I am recently very hyped up about Deep Learning in general. I read a lot about it (as for a Swift developer I probably still know nothing) and I’ve come to the following conclusion:

“To learn and understand neural networks you have to implement them yourself from scratch.”

— people on the Internet

And I did so. My first few successful attempts were written in Python, which is the leading language in that area. There are a lot of materials, courses, books in case you are interested and the community is there to help. But I felt Python was too easy of a mode. You have all the support you need, especially with amazing libraries like numpy, pandas or matplotlib and jupyter notebook environment. Then I thought, why not doing it in Swift? What could go wrong?

## Problems

### Vectors, matrices, derivatives

Like the rest of the machine learning stuff, neural networks are computer science + math. If you want to know what’s going on inside, you cannot avoid them. There are some popular frameworks that abstract it away like Keras but the more you know, the better you can get (oh, thank you Captain Obvious). As there is no serious matrix calculation library in Swift, I decided to write my own. It is probably not the most efficient or the fastest but I learned a ton in the process. You can find it on github. It should work both on `iOS`

and `macOS`

, but no guarantees. It is very raw at the moment. I was loosely inspired with Python’s numpy. I wanted to have very clear API which is as close to mathematical notation as possible. Here is an example of some of the things you can do with it:

It might be useful for making proof of concepts of machine learning algorithms.

### Environment

At the beginning, I wanted to tackle some popular but reasonably large dataset. Work environment was for me the major pain. As `Swift`

is a compiled language, everything compiles at once. Processing and shuffling MNIST dataset took like 8-10 minutes, which is a problem if you want to iterate fast. Look out for bugs and tune hyperparameters. I eventually decided to use small dataset. But I miss jupyter notebooks and Python in such R&D explorations. The dataset could just lie in the memory (if it fitted) while I develop or tune the network.

### Debugging

I find debugging neural networks notoriously hard. Especially, when I couldn’t tell if the library I wrote for the calculations is 100% correct. Yes, it is tested, but still. Maybe with experience it will get easier. After your matrix sizes are okay, you are left with a large numbers of very small floating point values (weights, biases, derivatives). I found the cost as pretty reasonable indicator of network health. In general, it should go down, otherwise there could be something wrong. What I should have done is gradient checking, and I definitely will before developing my neural network next time. But that’s a subject for another post.

## Implementation

In a nutshell, neural network consists of forward and backward propagation. The former one is used for making predictions, the latter for counting the weights update. I don’t feel qualified yet to explain what neural network is and how it works. The Internet is quite saturated with blogposts, books and courses about it so you’ll l have no trouble finding out about it. Instead, I wanted to focus on a nice code and API, which is often omitted in such posts. Here is what I wanted to create, inspired by Keras API.

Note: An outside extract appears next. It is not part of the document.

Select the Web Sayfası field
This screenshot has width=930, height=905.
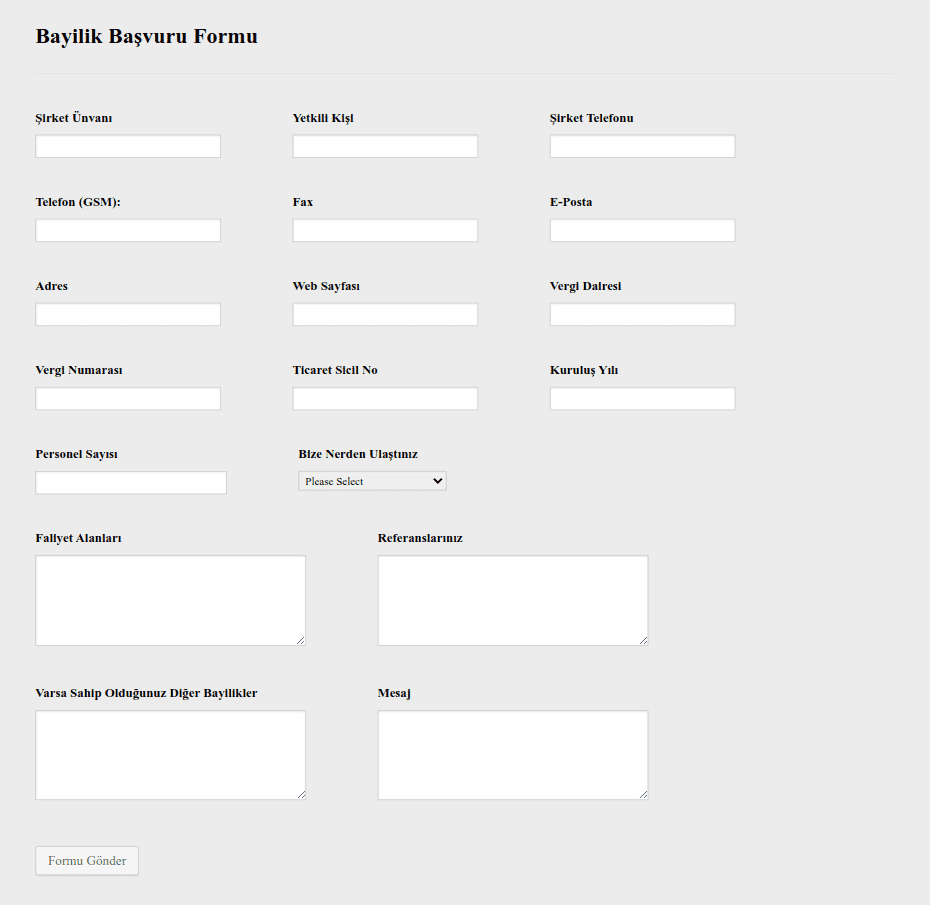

I decided to implement it with 2 classes: `DeepNeuralNetowrk`

and `Layer`

. The network contains Layers and functions which allow you to train and test it. The Layer knows how to do forward and backward propagation, update parameters, cache values and is aware about the neighbouring layers.

### Layer initialization

Before I could use a layer I had to initialize its parameters. But there is not enough info about it until the model of neural network is completed. First, I created `Layer`

class with init and convenience static methods for verbose creation for 2 kinds of layers, the input and fully connected.

I use `initialize`

function after neural network graph is build to create initial weights and biases. Weights matrix is created with small random values to break networks symmetry (so the network can actually learn). Biases are just initially zeros.

### Layer forward propagation

Forward propagation is the simplest part of a network. For each layer (excluding input, which I counted as an actual layer) calculate dot product of `weights`

matrices and the output of previous layer, usually called `A`

, and add `biases`

vector. Variables `A`

and `Z`

are cached in the layer to use them in backpropagation. The `else`

case is for the first layer, which just passes and caches values. It’s not yet typesafe but I will work on it. `Activation`

is an `enum`

, which contains all implemented activation functions with 2 properties (which are actually `(Matrix) -> Matrix`

closures). `forward`

variable applies activation function to input, `backward`

counts its derivative.

### Layer backpropagation

So it begins. Backpropagation is the reason why neural networks are so hot, and why they actually work pretty well. If there is a bug in my code, most probably it’s here. Again, I needed to cache derivatives for the other layers to use and to update parameters. I anticipated 3 cases. When the layer has both `previousLayer`

and `nextLayer`

, it’s one of the hidden layers. And the layer performs our calculations using `dZ`

from the `nextLayer`

(which comes first in backpropagation). Derivatives `dW`

and `db`

are needed to update layer’s `weights`

and `biases`

so the network can actually learn. In case there is no `nextLayer`

and `y`

matrix is passed to the function, the current layer is the output layer that has to calculate post-activation gradient, which is a base for next steps of algorithm. Real values `y`

and predicted `yHat`

are used to calculate an error and start out propagation throughout the network. When there is no `previousLayer`

, current layer is an input layer without weight and there is no need to backpropagate through it at all.

### Update weights

For the network to actually learn something I had to update its weights and biases. That’s how network learns. It fits its function to the data.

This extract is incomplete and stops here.